» LIST OF TASKS:
1. Answer these questions about the suit critique:
(a) How many buttons does the waistcoat have?
(b) Which way is the blazer tilting?
(c) What is the fedora faintly trying to match?
2. Does each statement agree with the suit critique? Answer yes or no, quoting the deciding words.
(a) This is the writer's favorite of the three woollen fabric suits.
(b) The writer likes the checked fabric.
(c) The writer blames the non-working cuff for why the suit fails.

Okkkk I confess this is the least favourite of the 3 woollen fabric suits I've commented on - title of the gangsta look gives it away :)

Firstly, he must have some awful boogers in a handkerchief that size in his breast pocket. The breast pocket with the darting is a great detail - as is the full length 6 buttoned waistcoat. Love the checked fabric too.

So why doesn't it work?

Is it the wide banded fedora, faintly trying to match the tie? Or that non-working cuff, slipping his shirt sleeve under his jacket as he tries to act cool posin with a pistol? No.... not these. Neither help though.

I think it's the fact that his blazer is hanging lop-sided off him tilting down to the right with the left lapel drooping forward. If he can't point a gun and wear his blazer symmetrically, it just doesn't hang together convincingly. Nice try though :)

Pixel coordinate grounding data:
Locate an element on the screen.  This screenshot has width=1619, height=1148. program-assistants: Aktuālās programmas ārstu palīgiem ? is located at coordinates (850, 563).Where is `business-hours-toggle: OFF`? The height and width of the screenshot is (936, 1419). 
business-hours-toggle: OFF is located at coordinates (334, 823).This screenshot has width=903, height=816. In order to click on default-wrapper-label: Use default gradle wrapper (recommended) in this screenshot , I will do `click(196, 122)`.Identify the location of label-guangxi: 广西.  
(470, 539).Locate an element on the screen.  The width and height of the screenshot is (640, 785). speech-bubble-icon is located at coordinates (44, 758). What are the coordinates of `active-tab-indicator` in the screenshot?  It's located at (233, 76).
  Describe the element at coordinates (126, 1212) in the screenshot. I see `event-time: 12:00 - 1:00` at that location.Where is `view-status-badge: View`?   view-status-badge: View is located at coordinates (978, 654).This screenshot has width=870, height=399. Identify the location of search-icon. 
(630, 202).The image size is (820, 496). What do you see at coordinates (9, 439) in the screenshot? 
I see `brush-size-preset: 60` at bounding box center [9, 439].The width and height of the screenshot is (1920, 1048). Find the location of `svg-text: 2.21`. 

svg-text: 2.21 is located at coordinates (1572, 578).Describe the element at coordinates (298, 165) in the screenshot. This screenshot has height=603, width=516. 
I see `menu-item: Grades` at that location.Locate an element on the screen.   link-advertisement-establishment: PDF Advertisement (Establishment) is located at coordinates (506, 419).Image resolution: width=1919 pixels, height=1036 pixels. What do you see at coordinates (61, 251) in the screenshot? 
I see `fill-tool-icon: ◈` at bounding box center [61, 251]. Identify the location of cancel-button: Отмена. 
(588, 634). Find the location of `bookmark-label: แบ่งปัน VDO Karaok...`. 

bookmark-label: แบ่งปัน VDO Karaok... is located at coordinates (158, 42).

» ANSWERS FOR EACH ITEM:
1.
(a) Six; it is a full-length 6-buttoned waistcoat.
(b) Down to the right.
(c) The tie.

2.
(a) No: "this is the least favourite of the 3 woollen fabric suits I've commented on"
(b) Yes: "Love the checked fabric too."
(c) No: "No.... not these. Neither help though."